Feedback needed for our new account "pausing" feature and self-service "unpause" portal

beautifulentropy · July 31, 2024, 8:44pm

Background

Today, a significant percentage of orders are generated by under 1M accounts that never successfully complete validation. The majority of those come from clients that never succeed, or at least have not succeeded in a long time (and likely never will again). Common failure scenarios include the domain name expiring, or the hostname now pointing to a different host. A significant portion of our resources (compute, database utilization, and network) are currently consumed by such "zombie clients" and "zombie hostnames”. While we can identify the accounts belonging to these clients, we cannot deactivate them; the clients would register new accounts and continue making the same requests. Instead, we should “pause” issuance for specific (account, domain) pairs and offer our Subscribers the option to "unpause" themselves once they've gotten the issue sorted out.

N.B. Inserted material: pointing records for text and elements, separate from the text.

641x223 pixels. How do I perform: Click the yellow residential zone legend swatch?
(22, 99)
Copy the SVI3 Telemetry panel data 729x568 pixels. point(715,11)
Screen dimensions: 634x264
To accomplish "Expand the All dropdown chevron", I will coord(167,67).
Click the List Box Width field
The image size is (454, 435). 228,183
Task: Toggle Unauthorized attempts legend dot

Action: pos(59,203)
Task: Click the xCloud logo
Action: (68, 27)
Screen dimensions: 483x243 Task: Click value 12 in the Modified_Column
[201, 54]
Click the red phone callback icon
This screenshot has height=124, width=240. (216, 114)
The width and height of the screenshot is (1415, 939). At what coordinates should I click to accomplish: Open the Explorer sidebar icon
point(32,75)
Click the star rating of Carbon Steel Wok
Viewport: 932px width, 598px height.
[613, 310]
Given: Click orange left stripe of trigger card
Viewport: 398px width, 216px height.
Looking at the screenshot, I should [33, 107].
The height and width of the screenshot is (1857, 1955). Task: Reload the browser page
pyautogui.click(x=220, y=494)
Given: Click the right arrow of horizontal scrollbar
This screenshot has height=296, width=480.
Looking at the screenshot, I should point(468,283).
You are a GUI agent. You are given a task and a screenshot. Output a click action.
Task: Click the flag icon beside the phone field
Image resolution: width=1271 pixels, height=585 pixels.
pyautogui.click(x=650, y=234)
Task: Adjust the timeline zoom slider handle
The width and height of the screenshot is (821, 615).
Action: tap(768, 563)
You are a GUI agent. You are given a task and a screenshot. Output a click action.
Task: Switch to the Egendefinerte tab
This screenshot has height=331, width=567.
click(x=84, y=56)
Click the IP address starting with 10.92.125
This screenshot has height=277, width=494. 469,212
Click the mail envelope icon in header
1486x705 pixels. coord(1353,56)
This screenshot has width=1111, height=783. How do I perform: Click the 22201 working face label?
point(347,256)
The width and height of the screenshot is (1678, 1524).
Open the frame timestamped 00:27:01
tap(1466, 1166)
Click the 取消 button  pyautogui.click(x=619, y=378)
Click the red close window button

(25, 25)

This may sound familiar to some of you. That's because back in April 2021 we proposed a very similar idea and thanks to your input we were able to refine that proposal into the new feature that we're sharing with all of you today.

Overview

The development team has implemented a mechanism to “pause” issuance for individual (account, identifier) pairs. Accompanying this feature is a new Self-Service Portal that allows subscribers to unpause and resume issuance for all paused identifiers associated with their account. The Self-Service Portal is accessible through a URL provided in the error message returned by the CA when a new order is placed for a paused identifier.

What We Need From You

We invite our valued community members to provide their insights and suggestions to improve the self-service unpause experience. We are looking for feedback on the following areas:

Line edits for content and accuracy: clarity, typos, grammar, punctuation, etc.
HTML/CSS styling suggestions: color, layout, etc.
Identification of additional error cases

What follows is a collection of scenarios and possible outcomes. For each of these I have provided a short description and a screenshot.

Scenario 1

This is the scenario that we expect most Subscribers will encounter.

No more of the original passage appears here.